NADH-dependent testosterone 6 beta-hydroxylation and nifedipine oxidation activities could be reconstituted in systems containing cytochrome b(5) (b(5)), NADH-b(5) reductase, and bacterial recombinant cytochrome P450 (P450) 3A4 with a synthetic phospholipid mixture, cholate, MgCl2, and reduced glutathione. Replacement of NADH-b(5) reductase with NADPH-P450 reductase produced an eightfold increase in testosterone 6 beta-hydroxylation activity. Further stimulation could be obtained when NADPH was used as an electron donor instead of NADH. Removal of b(5) from the NADH- and NADPH-supported systems caused a 90% loss of testosterone 6 beta-hydroxylation activities in the presence of NADPH-P450 reductase but resulted in complete loss of the activities in the absence of NADPH-P450 reductase. These results suggested that about 10% of the activities was due to electron flow from NADPH-P450 reductase to P450 3A4 in the absence of b(5). In the presence of testosterone and MgCl2, P450 3A4 was reduced by b(5) and NADH-b(5) reductase, although the rate of P450 3A4 reduction was much slower than that by NADPH-P450 reductase. Anti-human b(5) immunoglobulin G (IgG) (purified using rabbit b(5) affinity chromatography) inhibited testosterone 6 beta-hydroxylation activity catalyzed by human liver microsomes more strongly in NADH- than in NADPH-supported reactions. However, anti-rat NADPH-P450 reductase IgG inhibited microsomal activities in both NADH- and NADPH-supported systems to similar extents.

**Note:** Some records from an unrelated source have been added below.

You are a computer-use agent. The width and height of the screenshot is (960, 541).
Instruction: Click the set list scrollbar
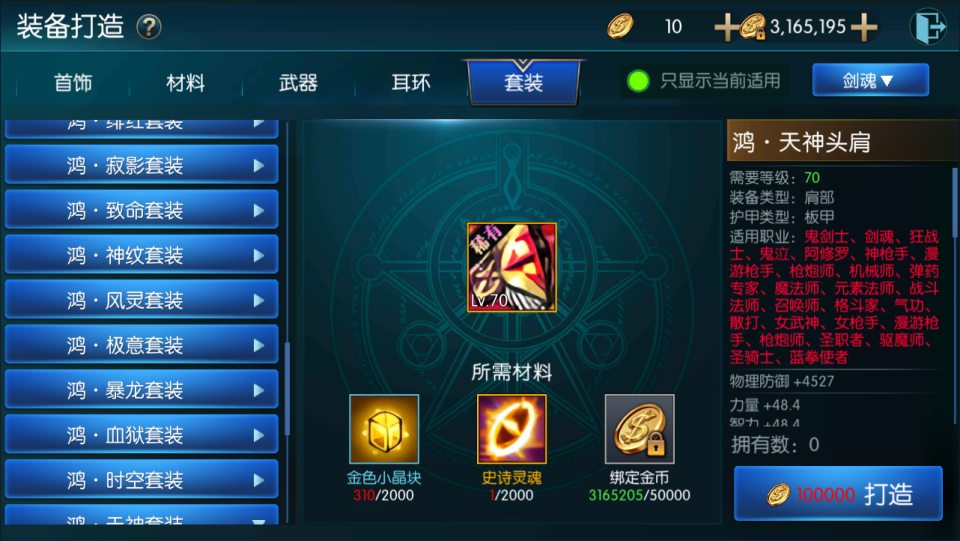pyautogui.click(x=287, y=389)
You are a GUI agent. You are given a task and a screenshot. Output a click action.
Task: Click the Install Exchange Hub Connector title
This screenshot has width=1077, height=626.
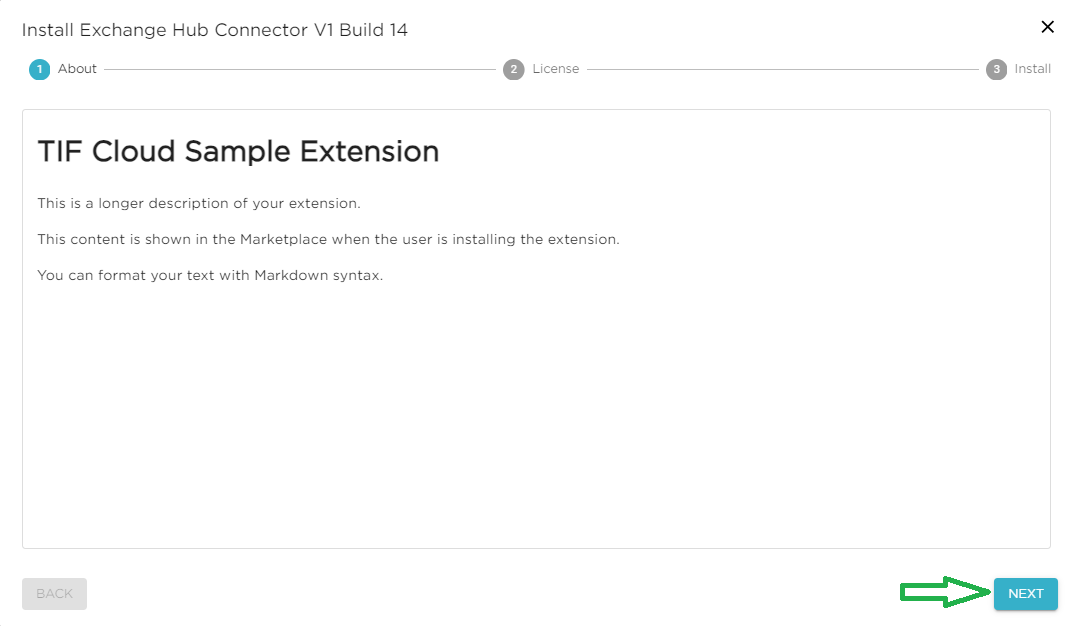click(214, 29)
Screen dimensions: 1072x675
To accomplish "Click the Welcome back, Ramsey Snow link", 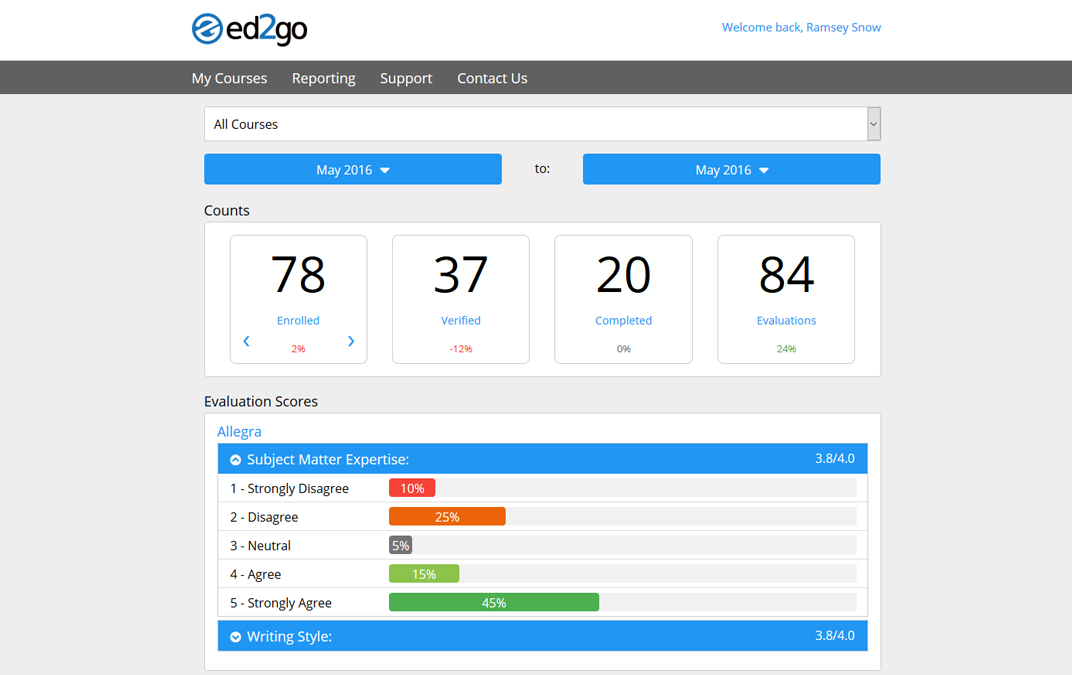I will [x=801, y=28].
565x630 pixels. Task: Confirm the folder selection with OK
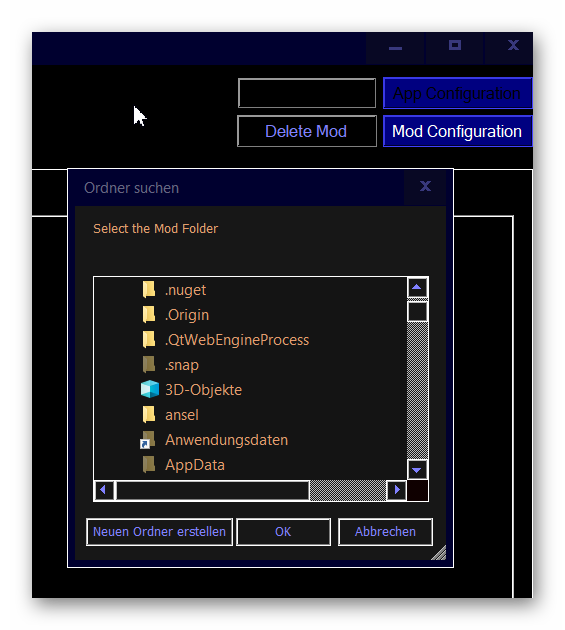coord(283,532)
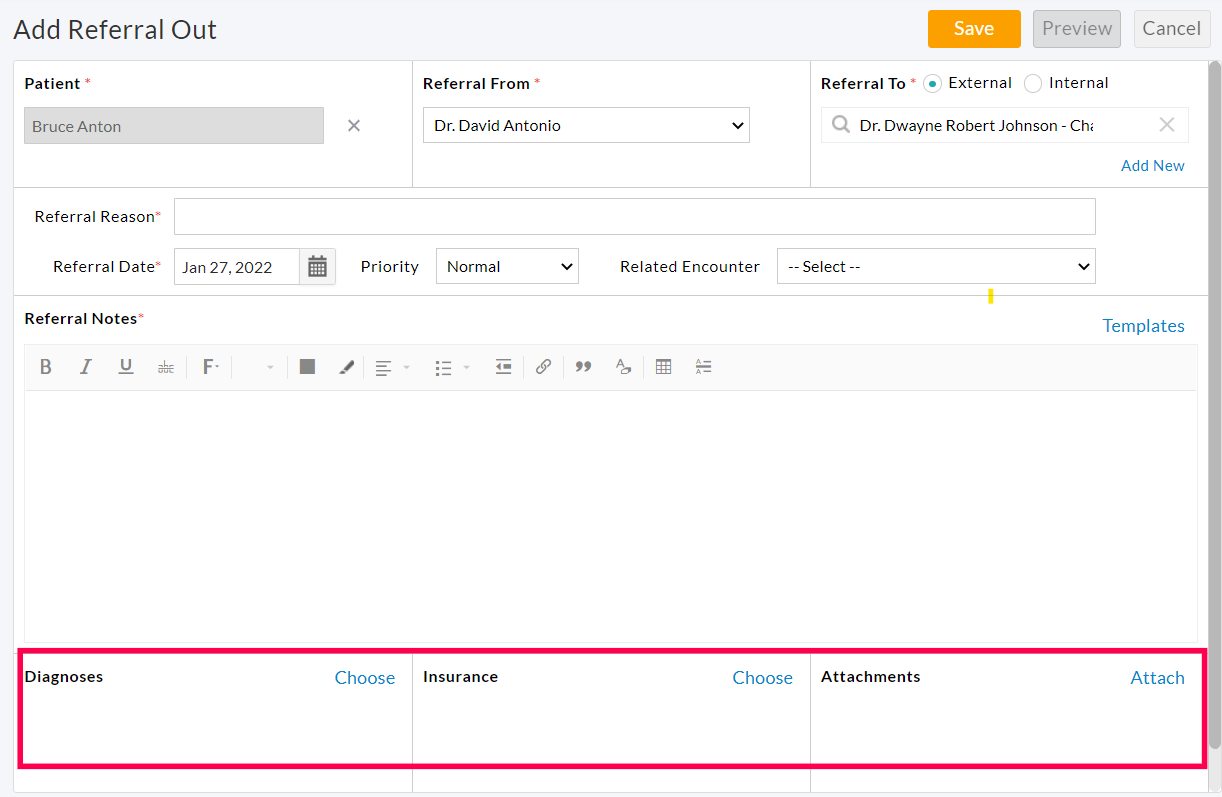Choose diagnoses for the referral
This screenshot has width=1222, height=797.
point(364,677)
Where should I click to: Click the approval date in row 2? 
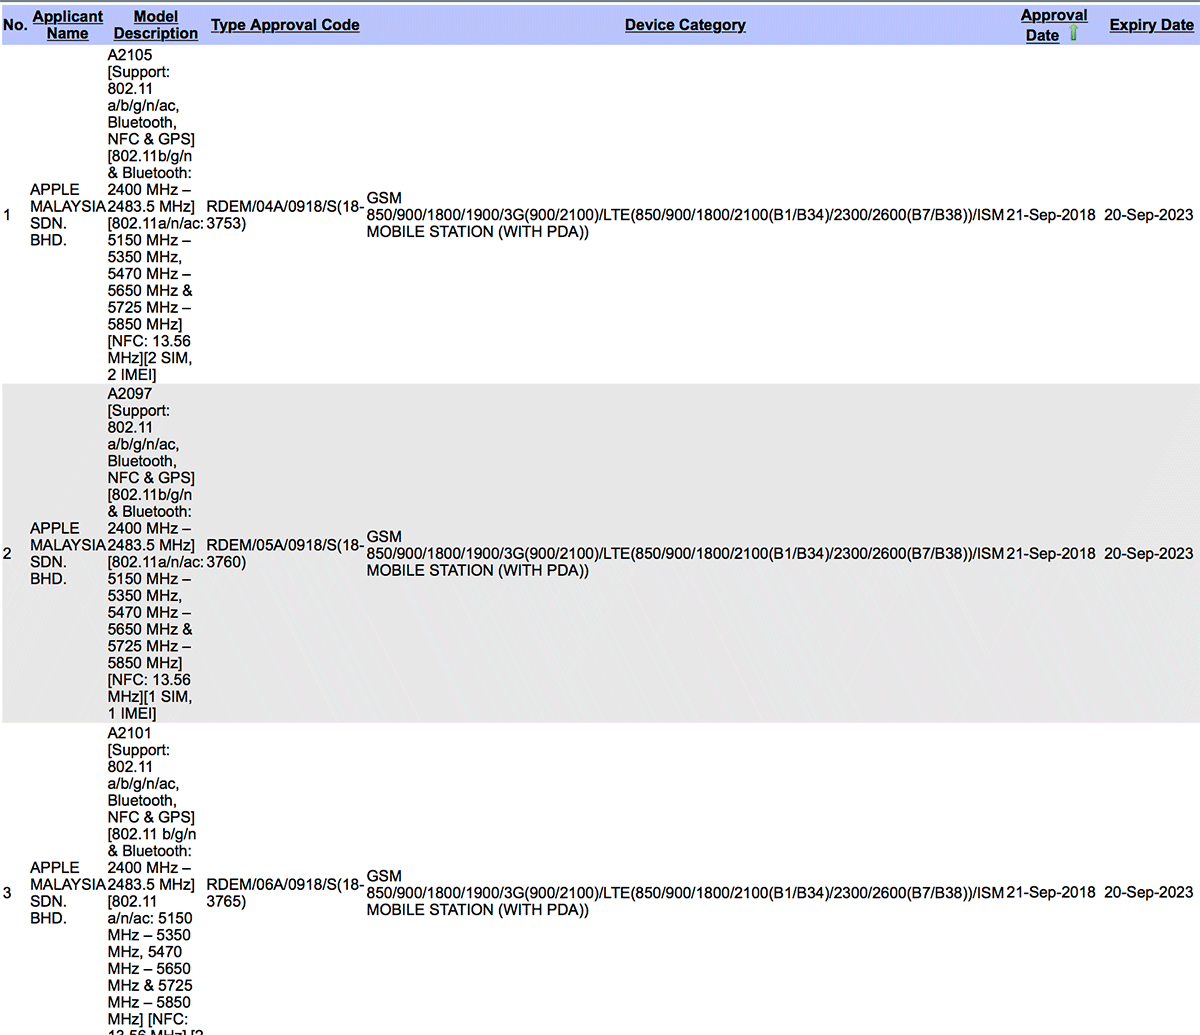point(1051,553)
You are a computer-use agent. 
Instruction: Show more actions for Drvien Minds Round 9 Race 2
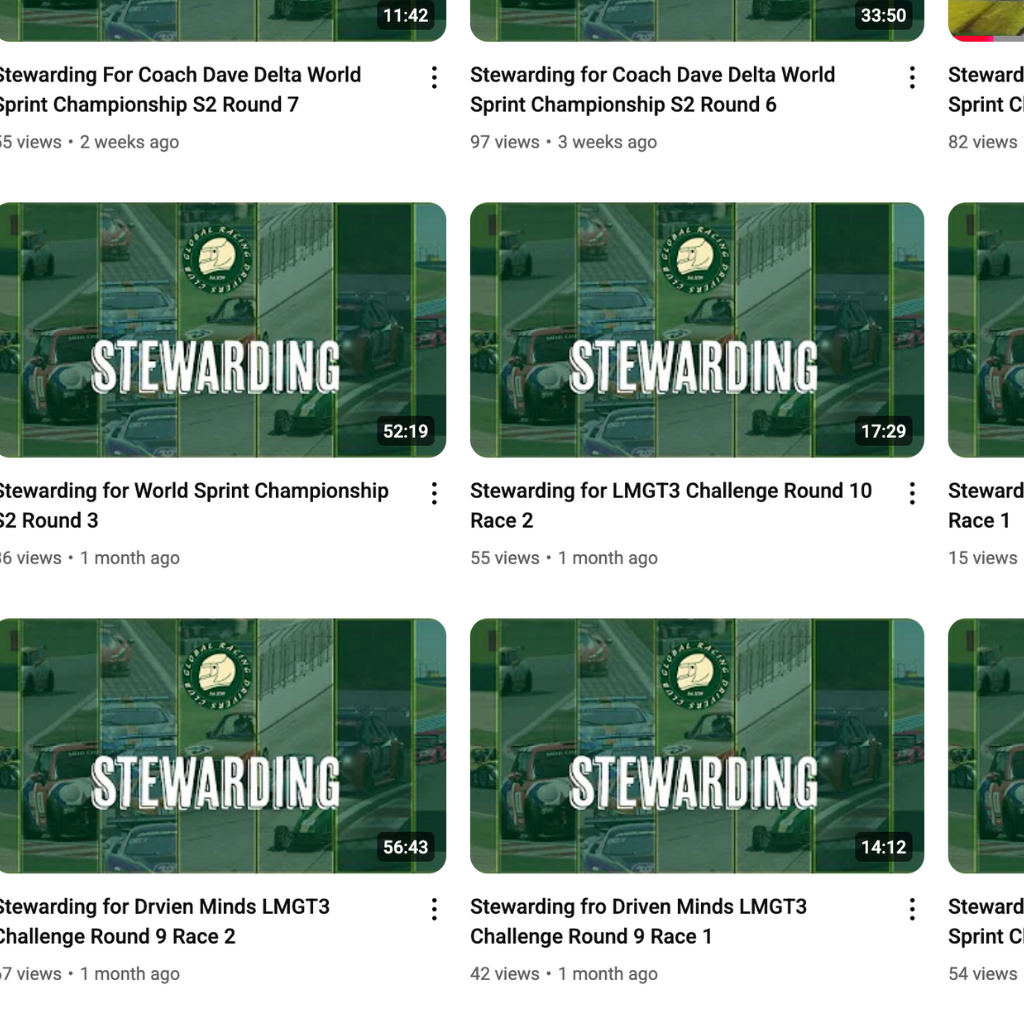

Addition of NADH enhanced NADPH-supported testosterone and nifedipine oxidations in human liver microsomes. MgCl2 stimulated rates of reduction of b(5) by NADPH-P450 reductase, but not by NADH-b(5) reductase, in reconstituted systems. These results suggest that b(5) is an essential component in P450 3A4-catalyzed testosterone hydroxylation and nifedipine oxidation in human liver microsomes. Our previous observation that rates of reduction of ferric P450 3A4 by NADPH-P450 reductase are accelerated by complexation with substrates and b(5) is supported in this study. (C) 1996 Academic Press, Inc.